Halifax planners shut down a public meeting this week after a “NIMBY with a megaphone” took over.
The municipality held a public open house about the West End Mall Future Growth Node at the Bethany United Church on Joseph Howe Drive Wednesday night. The municipality declared a few of those future growth nodes in the Centre Plan, like the former Penhorn Mall site in Dartmouth.
As the Halifax Examiner reported in 2021, one of the 10 property owners on the west end site wants to redevelop the block bounded by Mumford, the CN Rail cut, and Leppert Street. Cushman and Wakefield made the application on behalf of OPB Realty Inc., the real estate arm of the Ontario Pension Board:
Cushman and Wakefield is proposing to remove some of the mall buildings on the property; create new streets; build a new underground transit terminal; and put up 15 residential towers to the maximum height of 90 metres for a total of more than 5,500 new residential units.

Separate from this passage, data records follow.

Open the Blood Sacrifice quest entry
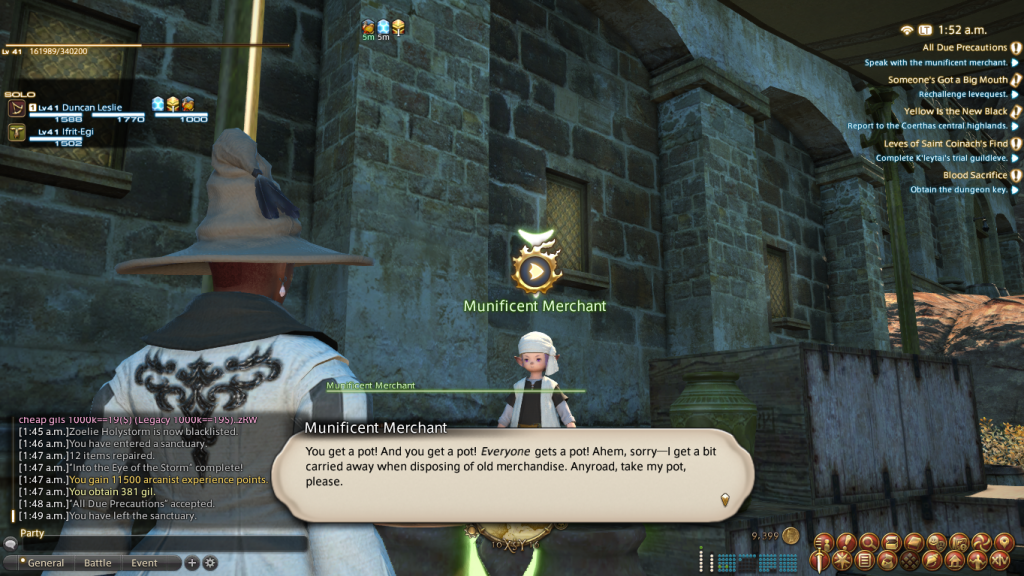Screen dimensions: 1024x576 pyautogui.click(x=974, y=176)
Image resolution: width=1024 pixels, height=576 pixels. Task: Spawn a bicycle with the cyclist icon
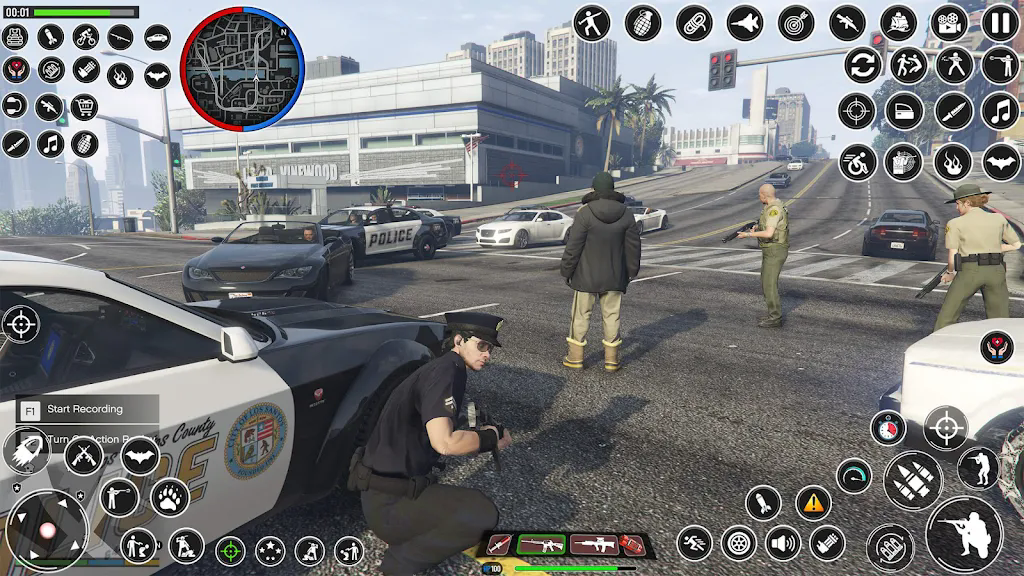(x=86, y=37)
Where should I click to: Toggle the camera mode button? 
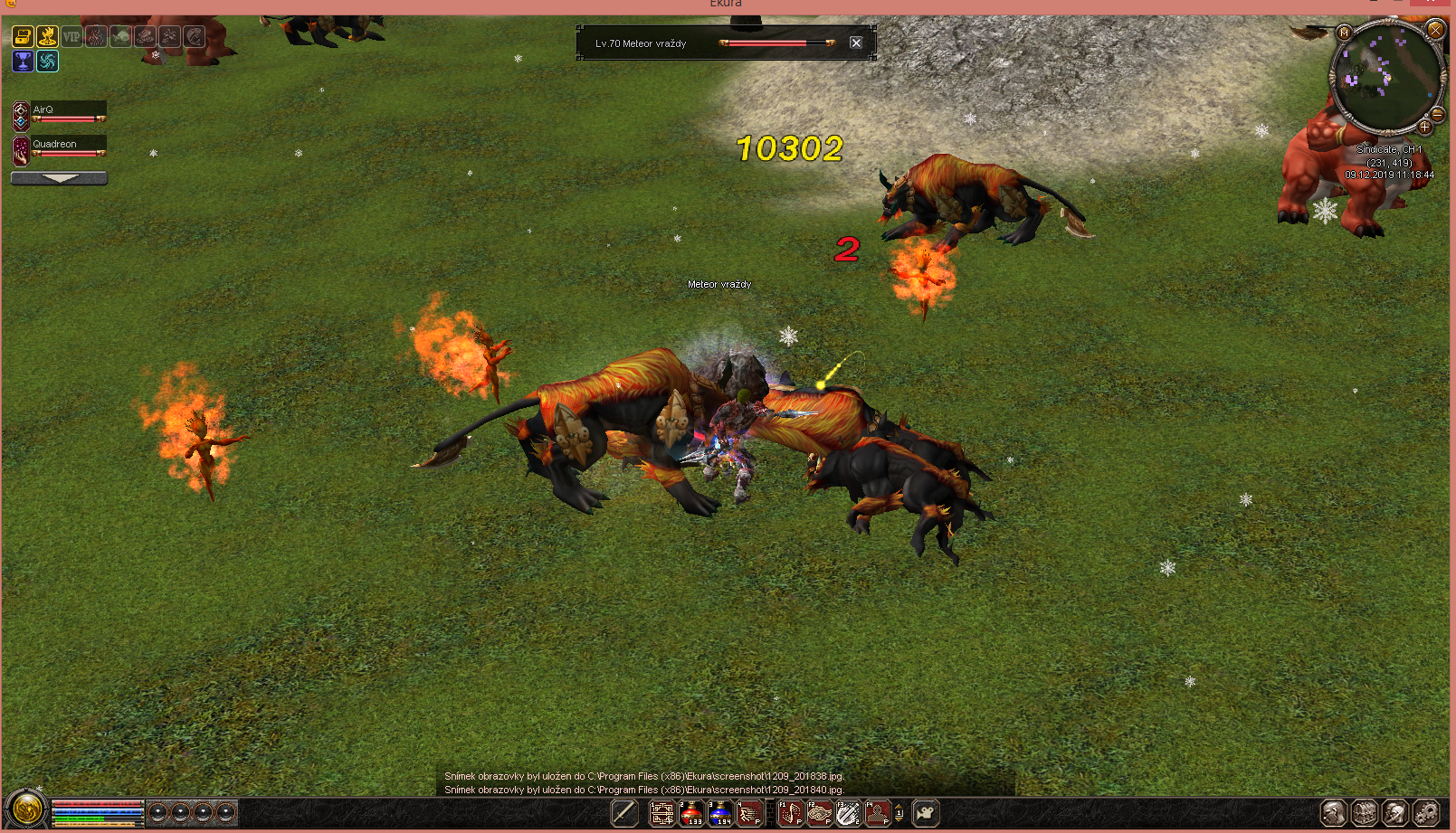pos(925,813)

“This would translate to a population of 12,500 people at full build out, and a density of 867 people per hectare (86,700 people per square kilometre). This is much higher than other large-scale developments underway or proposed,” municipal planner Sean Gillis wrote in the staff report to council.
“By comparison, the proposal for Shannon Park is for a density of 20,000 people per square kilometre and the highest densities currently existing in the South End of Halifax are about 15,000 people per square kilometre.”
Halifax Water hasn’t raised any concerns about that level of density, Gillis wrote, and the area is well-served by transit and transportation networks generally.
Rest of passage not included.